[ESTRATTO FORNITO]:
'''
Mi piacerebbe chiedere a Giuseppe Conte
dei sui raccoglimenti spirituali il giorno di Natale in famiglia
nella sua amata Puglia. “Natale momento di raccoglimento
spirituale” afferma in un video “ in tanti non viene bene”
conclude. Questa sua affermazione, fatta durante la tre giorni della Cgil Futura, ha
un non so che di beffardo. Non riesco a credere che questo lo abbia
potuto dire un pugliese, uno che conosce molto bene il significato di
Natale in meridione. Ma probabilmente il nostro bel Conte, così
raffinato, elegante, e forse un po' snob, i suoi Natali li passa
tristemente a tavola con due o al massimo tre persone, forse quattro.
'''
[MATERIALE DI STUDIO]:
'''
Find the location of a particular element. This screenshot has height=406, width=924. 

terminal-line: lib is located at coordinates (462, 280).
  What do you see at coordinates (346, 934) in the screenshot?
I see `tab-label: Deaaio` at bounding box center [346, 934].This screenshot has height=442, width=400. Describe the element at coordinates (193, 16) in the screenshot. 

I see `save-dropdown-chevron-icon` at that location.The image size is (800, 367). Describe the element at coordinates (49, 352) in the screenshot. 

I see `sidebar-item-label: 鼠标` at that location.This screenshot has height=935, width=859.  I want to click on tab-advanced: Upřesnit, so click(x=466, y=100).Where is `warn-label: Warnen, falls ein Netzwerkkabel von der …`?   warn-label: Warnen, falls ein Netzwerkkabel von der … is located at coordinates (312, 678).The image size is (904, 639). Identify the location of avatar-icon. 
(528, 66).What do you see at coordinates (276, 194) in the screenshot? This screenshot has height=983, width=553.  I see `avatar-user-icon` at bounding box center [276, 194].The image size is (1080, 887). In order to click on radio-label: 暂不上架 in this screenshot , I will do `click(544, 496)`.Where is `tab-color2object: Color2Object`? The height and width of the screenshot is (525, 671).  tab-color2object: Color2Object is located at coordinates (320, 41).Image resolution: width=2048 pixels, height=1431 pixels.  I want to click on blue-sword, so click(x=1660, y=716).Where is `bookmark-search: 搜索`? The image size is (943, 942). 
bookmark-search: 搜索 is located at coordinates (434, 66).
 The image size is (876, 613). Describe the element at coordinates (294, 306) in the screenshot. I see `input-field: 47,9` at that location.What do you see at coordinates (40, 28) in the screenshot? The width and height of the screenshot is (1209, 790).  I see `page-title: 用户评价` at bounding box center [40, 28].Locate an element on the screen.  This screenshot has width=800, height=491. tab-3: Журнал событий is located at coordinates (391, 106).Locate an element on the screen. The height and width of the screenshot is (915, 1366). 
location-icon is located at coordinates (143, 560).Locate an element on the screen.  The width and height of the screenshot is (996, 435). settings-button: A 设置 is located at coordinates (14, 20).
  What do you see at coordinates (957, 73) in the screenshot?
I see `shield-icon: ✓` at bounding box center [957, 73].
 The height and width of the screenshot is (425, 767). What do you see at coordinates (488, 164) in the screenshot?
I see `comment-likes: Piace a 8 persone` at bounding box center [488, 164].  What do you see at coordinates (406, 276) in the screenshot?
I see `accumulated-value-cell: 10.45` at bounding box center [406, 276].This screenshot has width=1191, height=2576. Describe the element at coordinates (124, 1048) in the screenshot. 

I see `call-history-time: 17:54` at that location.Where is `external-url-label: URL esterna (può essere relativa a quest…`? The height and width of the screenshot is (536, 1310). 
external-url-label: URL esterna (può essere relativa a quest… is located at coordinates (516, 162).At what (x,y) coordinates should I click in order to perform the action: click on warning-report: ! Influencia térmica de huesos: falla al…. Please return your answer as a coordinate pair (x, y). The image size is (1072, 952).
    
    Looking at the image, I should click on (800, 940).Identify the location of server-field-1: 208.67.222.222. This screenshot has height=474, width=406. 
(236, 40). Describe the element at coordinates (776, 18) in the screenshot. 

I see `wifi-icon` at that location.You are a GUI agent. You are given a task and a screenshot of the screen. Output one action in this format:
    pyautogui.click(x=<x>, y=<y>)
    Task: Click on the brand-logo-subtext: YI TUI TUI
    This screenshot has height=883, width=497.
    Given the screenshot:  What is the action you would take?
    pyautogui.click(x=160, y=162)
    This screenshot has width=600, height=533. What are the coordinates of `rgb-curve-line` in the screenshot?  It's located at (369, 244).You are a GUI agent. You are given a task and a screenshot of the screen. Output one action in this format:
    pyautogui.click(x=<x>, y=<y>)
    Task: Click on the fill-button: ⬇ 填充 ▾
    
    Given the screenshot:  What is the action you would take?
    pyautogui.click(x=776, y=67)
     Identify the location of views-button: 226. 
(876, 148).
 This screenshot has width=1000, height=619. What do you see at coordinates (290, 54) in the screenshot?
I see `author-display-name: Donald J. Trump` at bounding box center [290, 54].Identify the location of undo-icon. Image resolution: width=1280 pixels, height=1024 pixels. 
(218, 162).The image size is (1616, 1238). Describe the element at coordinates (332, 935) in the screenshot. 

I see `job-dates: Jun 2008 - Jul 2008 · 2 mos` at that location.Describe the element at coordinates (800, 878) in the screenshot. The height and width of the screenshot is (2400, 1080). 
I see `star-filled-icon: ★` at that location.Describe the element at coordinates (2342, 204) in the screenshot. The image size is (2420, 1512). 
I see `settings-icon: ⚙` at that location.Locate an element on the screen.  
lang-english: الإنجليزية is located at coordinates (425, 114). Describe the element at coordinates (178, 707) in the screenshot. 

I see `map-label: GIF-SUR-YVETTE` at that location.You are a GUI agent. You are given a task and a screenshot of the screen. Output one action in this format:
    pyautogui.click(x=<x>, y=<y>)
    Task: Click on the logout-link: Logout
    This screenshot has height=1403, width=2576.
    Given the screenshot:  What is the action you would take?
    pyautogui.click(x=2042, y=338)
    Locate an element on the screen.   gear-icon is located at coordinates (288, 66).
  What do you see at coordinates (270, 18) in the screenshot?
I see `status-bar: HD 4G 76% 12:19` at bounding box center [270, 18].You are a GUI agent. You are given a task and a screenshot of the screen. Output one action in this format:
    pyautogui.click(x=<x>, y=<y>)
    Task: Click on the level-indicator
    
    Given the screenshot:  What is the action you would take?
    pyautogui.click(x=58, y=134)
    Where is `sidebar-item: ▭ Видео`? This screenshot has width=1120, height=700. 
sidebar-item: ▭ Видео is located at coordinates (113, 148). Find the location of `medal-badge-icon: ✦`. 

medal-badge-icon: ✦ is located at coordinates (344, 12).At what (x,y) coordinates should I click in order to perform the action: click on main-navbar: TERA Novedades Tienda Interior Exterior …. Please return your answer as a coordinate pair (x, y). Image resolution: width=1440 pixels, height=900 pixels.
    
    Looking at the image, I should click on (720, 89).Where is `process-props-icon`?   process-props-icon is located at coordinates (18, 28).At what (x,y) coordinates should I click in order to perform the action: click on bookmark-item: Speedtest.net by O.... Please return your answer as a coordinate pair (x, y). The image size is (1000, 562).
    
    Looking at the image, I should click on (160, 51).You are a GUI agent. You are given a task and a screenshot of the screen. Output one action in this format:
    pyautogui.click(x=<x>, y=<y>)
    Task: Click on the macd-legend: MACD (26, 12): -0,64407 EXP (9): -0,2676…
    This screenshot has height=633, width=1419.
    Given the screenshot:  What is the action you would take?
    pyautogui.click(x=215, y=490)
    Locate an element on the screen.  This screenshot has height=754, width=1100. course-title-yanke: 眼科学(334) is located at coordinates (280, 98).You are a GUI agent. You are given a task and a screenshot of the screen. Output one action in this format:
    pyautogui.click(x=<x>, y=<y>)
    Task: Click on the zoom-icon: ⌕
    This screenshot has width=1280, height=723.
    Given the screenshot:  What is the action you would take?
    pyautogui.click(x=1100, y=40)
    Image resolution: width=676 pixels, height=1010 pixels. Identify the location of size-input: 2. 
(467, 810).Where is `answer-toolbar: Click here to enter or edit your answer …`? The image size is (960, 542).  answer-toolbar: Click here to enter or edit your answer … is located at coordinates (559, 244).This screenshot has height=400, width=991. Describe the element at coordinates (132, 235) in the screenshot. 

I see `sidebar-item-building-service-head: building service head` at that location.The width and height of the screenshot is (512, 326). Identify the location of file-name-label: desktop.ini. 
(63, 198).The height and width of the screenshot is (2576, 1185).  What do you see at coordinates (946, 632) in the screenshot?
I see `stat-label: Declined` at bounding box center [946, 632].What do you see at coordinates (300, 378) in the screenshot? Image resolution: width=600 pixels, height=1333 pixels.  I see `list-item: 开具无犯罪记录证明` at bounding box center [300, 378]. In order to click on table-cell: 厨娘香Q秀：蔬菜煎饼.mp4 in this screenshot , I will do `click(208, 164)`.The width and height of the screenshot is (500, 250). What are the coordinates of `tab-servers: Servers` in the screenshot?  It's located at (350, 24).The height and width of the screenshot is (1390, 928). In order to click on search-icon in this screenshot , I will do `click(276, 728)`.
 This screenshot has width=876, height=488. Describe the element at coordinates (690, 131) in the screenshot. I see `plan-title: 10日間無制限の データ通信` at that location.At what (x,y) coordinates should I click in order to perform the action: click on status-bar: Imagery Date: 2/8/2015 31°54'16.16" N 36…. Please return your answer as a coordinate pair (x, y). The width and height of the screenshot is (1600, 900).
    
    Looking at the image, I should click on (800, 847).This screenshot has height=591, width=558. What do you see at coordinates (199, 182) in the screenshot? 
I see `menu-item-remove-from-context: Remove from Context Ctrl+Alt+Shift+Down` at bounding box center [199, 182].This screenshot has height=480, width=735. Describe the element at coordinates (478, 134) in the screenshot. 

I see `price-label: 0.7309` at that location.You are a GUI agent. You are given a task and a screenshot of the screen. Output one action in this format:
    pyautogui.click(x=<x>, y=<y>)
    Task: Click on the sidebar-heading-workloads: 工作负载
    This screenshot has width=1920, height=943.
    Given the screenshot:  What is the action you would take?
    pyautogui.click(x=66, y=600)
'''
[ATTIVITÀ A]: Nel testo su Giuseppe Conte e il Natale, durante quale evento Conte ha fatto la sua affermazione?
[ATTIVITÀ B]: Trascrivi dal testo su Giuseppe Conte e il Natale il passo da "Mi piacerebbe chiedere" a "persone, forse quattro.".
[ATTIVITÀ C]: Prosegui il testo su Giuseppe Conte e il Natale dal punto in cui si ferma.

[RISPOSTA A]: Durante la tre giorni della Cgil Futura.

[RISPOSTA B]:
Mi piacerebbe chiedere a Giuseppe Conte
dei sui raccoglimenti spirituali il giorno di Natale in famiglia
nella sua amata Puglia. “Natale momento di raccoglimento
spirituale” afferma in un video “ in tanti non viene bene”
conclude. Questa sua affermazione, fatta durante la tre giorni della Cgil Futura, ha
un non so che di beffardo. Non riesco a credere che questo lo abbia
potuto dire un pugliese, uno che conosce molto bene il significato di
Natale in meridione. Ma probabilmente il nostro bel Conte, così
raffinato, elegante, e forse un po' snob, i suoi Natali li passa
tristemente a tavola con due o al massimo tre persone, forse quattro.

[RISPOSTA C]:
Perché questa importante festa che tra i pugliesi esplode in fuochi
d'artificio il giorno della vigilia e il giorno dopo e quello dopo
ancora in cui solo per preparare il fritto misto si impegnano la
mamma, la zia, la sorella e l'altra zia, in cui i bambini superano
per numero quello degli adulti e tra fratelli, sorelle, nonni e
consorti se ne contano non meno di una trentina se va bene, a lui non piace fatta così e forse un po' se ne
vergogna ora che ha una reputazione da difendere. Già, perché il
terrone che c'è in lui vuole essere domato in nome dell'eleganza che
una posizione come la sua richiede. E allora, per convincersi, arriva
a pronunciare quelle parole che di fatto rinnegano le sue stesse
origini e con esse la cultura e le sue stesse qualità che lo hanno
portato a diventare Presidente del Consiglio.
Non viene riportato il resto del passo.